### [Required action]
Could you restate exactly the lines that begin at the line with "Given: Switch the map to Satélite view" and end at the final line of the data?

### [Records shown]
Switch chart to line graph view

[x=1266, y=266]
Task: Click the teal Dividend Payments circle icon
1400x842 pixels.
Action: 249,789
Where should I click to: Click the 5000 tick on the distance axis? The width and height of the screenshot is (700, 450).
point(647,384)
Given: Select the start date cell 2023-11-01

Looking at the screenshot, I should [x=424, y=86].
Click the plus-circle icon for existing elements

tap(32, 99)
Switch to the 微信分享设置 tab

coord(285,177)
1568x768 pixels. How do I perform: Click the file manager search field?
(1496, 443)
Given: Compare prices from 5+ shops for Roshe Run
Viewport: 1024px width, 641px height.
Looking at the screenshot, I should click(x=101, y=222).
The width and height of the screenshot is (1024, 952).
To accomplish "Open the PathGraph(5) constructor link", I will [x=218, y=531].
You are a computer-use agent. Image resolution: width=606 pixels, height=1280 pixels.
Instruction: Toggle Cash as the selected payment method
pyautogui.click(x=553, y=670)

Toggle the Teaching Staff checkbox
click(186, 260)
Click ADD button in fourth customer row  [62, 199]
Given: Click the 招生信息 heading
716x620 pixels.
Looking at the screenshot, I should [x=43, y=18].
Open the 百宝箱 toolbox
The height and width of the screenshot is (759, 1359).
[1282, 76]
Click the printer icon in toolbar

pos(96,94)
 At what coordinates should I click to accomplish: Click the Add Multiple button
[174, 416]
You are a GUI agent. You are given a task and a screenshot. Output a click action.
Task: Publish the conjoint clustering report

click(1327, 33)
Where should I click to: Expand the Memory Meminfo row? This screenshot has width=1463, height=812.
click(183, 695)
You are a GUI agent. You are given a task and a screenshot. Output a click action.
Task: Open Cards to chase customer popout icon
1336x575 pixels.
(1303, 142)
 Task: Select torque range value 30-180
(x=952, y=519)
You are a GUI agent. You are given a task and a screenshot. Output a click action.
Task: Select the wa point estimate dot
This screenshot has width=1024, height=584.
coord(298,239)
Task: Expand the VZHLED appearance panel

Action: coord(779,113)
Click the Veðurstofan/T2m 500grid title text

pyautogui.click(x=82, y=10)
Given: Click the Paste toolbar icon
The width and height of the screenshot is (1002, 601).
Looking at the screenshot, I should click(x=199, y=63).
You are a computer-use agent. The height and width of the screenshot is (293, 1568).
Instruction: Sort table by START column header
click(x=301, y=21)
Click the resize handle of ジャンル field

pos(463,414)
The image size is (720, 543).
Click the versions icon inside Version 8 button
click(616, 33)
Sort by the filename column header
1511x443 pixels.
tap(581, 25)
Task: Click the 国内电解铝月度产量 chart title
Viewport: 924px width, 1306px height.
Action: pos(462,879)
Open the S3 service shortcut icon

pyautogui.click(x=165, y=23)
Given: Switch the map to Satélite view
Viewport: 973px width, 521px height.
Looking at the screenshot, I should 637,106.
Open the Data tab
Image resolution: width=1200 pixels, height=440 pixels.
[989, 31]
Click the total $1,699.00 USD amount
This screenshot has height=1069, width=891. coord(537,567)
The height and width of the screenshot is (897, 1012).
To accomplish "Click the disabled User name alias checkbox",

### [Task response]
Given: Switch the map to Satélite view
Viewport: 973px width, 521px height.
Looking at the screenshot, I should 637,106.
Open the Data tab
Image resolution: width=1200 pixels, height=440 pixels.
[989, 31]
Click the total $1,699.00 USD amount
This screenshot has height=1069, width=891. coord(537,567)
The height and width of the screenshot is (897, 1012).
To accomplish "Click the disabled User name alias checkbox",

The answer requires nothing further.